## start Task material

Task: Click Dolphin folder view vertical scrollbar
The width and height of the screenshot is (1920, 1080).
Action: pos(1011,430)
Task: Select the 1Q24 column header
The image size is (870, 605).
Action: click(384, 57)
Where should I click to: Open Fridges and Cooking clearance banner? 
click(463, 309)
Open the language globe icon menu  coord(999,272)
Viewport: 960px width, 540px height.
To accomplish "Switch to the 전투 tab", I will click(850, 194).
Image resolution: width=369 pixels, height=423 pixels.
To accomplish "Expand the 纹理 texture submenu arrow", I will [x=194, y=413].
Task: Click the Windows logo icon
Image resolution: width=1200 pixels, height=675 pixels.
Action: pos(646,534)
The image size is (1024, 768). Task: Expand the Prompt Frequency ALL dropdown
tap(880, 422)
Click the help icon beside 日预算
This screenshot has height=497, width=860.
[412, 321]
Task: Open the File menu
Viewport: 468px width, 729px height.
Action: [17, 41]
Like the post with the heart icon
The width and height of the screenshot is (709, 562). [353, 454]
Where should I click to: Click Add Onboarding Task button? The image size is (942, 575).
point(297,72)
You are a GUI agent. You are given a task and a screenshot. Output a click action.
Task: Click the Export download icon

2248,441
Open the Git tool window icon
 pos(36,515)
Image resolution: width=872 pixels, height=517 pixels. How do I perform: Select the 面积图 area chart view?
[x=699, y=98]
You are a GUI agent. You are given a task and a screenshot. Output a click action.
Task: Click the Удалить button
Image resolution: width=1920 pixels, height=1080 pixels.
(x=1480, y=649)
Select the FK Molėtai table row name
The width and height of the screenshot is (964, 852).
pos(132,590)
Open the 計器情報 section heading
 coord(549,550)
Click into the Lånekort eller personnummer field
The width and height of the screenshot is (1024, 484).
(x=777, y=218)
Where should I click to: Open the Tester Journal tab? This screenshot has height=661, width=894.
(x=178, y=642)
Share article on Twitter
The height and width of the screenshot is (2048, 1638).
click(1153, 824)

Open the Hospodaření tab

## end Task material

**Requirement:** Rewrite all the records above, putting "Display" wherever "Viewport" appears and leaving everything else the same.

**Answer to this exercise:**
Task: Click Dolphin folder view vertical scrollbar
The width and height of the screenshot is (1920, 1080).
Action: pos(1011,430)
Task: Select the 1Q24 column header
The image size is (870, 605).
Action: click(384, 57)
Where should I click to: Open Fridges and Cooking clearance banner? 
click(463, 309)
Open the language globe icon menu  coord(999,272)
Display: 960px width, 540px height.
To accomplish "Switch to the 전투 tab", I will click(850, 194).
Image resolution: width=369 pixels, height=423 pixels.
To accomplish "Expand the 纹理 texture submenu arrow", I will [x=194, y=413].
Task: Click the Windows logo icon
Image resolution: width=1200 pixels, height=675 pixels.
Action: pos(646,534)
The image size is (1024, 768). Task: Expand the Prompt Frequency ALL dropdown
tap(880, 422)
Click the help icon beside 日预算
This screenshot has height=497, width=860.
[412, 321]
Task: Open the File menu
Display: 468px width, 729px height.
Action: [17, 41]
Like the post with the heart icon
The width and height of the screenshot is (709, 562). [353, 454]
Where should I click to: Click Add Onboarding Task button? The image size is (942, 575).
point(297,72)
You are a GUI agent. You are given a task and a screenshot. Output a click action.
Task: Click the Export download icon

2248,441
Open the Git tool window icon
 pos(36,515)
Image resolution: width=872 pixels, height=517 pixels. How do I perform: Select the 面积图 area chart view?
[x=699, y=98]
You are a GUI agent. You are given a task and a screenshot. Output a click action.
Task: Click the Удалить button
Image resolution: width=1920 pixels, height=1080 pixels.
(x=1480, y=649)
Select the FK Molėtai table row name
The width and height of the screenshot is (964, 852).
pos(132,590)
Open the 計器情報 section heading
 coord(549,550)
Click into the Lånekort eller personnummer field
The width and height of the screenshot is (1024, 484).
(x=777, y=218)
Where should I click to: Open the Tester Journal tab? This screenshot has height=661, width=894.
(x=178, y=642)
Share article on Twitter
The height and width of the screenshot is (2048, 1638).
click(1153, 824)

Open the Hospodaření tab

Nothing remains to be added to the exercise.